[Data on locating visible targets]
== == ==
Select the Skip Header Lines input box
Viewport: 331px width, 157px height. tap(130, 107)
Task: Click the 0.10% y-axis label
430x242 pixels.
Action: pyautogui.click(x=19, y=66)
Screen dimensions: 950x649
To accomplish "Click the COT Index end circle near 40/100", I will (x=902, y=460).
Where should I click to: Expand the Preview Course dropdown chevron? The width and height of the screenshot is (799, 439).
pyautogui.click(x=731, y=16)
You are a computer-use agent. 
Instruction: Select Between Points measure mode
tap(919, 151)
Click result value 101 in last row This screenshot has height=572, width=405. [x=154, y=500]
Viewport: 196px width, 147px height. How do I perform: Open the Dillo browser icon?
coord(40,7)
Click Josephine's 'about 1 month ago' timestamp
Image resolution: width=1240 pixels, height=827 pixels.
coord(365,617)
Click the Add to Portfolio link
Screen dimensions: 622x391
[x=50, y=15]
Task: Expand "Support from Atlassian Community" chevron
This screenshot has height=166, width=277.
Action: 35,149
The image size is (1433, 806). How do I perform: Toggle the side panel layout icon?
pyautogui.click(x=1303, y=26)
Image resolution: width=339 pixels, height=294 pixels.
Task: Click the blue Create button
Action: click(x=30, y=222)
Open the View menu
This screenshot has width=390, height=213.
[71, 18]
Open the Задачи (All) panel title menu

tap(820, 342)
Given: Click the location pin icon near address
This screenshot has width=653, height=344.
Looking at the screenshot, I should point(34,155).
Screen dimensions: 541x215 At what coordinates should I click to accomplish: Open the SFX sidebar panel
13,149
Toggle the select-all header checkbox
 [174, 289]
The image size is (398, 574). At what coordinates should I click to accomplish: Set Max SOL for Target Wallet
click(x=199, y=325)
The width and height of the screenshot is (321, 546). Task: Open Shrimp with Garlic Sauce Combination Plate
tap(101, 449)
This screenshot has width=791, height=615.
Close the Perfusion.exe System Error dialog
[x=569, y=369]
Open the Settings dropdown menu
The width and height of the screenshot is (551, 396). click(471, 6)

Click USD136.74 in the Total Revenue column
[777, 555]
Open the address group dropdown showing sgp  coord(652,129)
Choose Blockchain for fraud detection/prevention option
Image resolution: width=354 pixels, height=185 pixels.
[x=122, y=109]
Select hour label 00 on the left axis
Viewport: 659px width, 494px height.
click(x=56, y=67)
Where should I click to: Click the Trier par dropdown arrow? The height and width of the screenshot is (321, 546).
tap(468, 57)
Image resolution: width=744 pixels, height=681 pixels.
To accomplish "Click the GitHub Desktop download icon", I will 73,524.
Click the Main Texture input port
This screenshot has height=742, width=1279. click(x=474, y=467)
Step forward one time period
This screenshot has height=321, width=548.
== == ==
What is needed:
Count how many lines of the material contain the string "chevron", treating case as significant, and give only the number.

The completed task:
2